2 minute read
And Finally...
LOFTON STUART
By Chuck Wasserstrom
Sometime this fall, perhaps before you have the opportunity to see this page, the University of Tennessee at Chattanooga will name its next vice chancellor for Development and Alumni Affairs and executive director of the UC Foundation.
A new person coming on board means the interim person is soon moving on. As the saying goes, “Every new beginning comes from some other beginning’s end.”
Lofton Stuart took the interim vice chancellor post in February 2020 expecting to stay for a few months. Nobody— including Stuart—expected the pandemic that began just a few weeks later and the short-term assignment that brought him to Chattanooga would extend well into fall 2021.
Stuart has a habit of staying a little longer than intended. His first job out of college was with annual giving at the University of Tennessee, Knoxville, where he expected to stay five or six years before returning to his family’s farm in rural Haywood County in West Tennessee. Instead, he spent 43 years in Knoxville in various capacities within the UT System before retiring in January 2016.
When Stuart was approached about stepping into an interim role at UTC, he figured it was too good a possibility to pass up. He had previous temporary experience among the many higher-level responsibilities he had held, including interim president of the UT Foundation, Inc.; interim vice president for development and alumni affairs; and executive director of the UT national alumni association. He had worked under 10 UT presidents and served as executive assistant to former presidents Joe Johnson and John Petersen.

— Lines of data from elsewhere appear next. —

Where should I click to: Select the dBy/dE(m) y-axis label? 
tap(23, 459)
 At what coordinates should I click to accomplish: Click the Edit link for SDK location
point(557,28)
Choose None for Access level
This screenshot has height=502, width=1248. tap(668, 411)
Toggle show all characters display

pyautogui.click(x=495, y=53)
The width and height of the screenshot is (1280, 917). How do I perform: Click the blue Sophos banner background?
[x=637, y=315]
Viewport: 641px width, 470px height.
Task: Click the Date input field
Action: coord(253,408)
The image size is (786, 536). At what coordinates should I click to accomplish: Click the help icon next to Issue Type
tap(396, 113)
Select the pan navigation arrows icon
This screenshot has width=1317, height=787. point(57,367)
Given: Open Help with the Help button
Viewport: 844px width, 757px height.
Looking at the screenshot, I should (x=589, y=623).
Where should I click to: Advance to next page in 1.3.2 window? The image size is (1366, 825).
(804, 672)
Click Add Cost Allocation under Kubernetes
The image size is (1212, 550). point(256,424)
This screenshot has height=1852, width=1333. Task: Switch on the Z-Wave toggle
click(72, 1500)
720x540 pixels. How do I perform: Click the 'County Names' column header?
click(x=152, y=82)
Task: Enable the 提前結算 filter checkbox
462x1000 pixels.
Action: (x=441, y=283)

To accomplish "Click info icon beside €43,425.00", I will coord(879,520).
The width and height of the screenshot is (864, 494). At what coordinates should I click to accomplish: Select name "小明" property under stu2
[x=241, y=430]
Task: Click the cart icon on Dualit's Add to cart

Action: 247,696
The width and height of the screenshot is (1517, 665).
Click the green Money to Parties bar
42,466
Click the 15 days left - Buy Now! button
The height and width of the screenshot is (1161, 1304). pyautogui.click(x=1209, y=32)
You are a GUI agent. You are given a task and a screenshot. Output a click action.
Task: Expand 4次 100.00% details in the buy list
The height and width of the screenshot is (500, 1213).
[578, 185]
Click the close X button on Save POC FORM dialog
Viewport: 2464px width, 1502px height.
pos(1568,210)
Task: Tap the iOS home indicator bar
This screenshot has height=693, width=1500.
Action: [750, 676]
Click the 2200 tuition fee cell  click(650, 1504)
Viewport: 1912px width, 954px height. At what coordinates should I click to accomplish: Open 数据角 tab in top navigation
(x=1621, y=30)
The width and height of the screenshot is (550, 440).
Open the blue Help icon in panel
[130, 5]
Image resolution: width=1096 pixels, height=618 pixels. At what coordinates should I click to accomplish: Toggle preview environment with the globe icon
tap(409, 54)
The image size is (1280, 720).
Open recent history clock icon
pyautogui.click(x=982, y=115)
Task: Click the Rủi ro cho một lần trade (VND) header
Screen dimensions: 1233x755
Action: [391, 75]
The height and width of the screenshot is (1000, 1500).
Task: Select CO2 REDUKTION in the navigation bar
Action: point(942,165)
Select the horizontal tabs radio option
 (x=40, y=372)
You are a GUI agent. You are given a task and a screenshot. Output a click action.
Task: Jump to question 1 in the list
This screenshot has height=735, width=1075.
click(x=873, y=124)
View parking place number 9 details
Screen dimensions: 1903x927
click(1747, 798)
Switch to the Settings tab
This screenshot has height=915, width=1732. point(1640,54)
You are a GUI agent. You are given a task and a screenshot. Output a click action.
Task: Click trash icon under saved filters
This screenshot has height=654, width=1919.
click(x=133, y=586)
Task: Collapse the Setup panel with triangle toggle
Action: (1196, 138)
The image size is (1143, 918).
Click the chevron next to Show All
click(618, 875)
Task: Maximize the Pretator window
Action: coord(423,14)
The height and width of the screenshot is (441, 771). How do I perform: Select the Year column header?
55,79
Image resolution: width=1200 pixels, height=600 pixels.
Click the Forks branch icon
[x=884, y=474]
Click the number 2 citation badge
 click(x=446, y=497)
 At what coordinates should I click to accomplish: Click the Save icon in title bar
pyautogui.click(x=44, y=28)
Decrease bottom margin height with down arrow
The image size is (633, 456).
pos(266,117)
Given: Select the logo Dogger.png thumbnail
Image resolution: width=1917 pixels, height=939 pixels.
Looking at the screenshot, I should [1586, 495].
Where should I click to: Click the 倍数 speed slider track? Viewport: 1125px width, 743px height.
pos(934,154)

In coming out of semi-retirement— “I wasn’t really retired; I was actively working in real estate,” he says—what could possibly go wrong with another limited-term temporary role?
Thanks to the challenges of working in a higher education environment during COVID-19, Stuart’s time at UTC has been— shall we say—rather interesting. Working in a COVID-19 world has presented many obstacles, including the difficulty of doing business in a traditional face-to-face setting.
Had he served six or fewer months at UTC, as he initially expected, Stuart might not have had a real opportunity to get to know staff, alumni volunteers and students. He says he wouldn’t have gotten to experience first-hand the quality of compassion and dedication of faculty and staff to putting UTC students first. He ranks his nearly two years working in Chattanooga among the capstone events of his professional career.
While he has been associated with the University in some capacity for nearly 50 years, his involvement with the day-to-day UTC experience has given him a proper understanding of what the institution means to the community and its citizens—and vice versa. “And how much it gives me hope,” he says, “not only for the success of this campus but for the University of Tennessee system, in general, for the example that’s being set here.”
Maybe this time, Stuart actually will stay retired. His successor has a tough act to follow.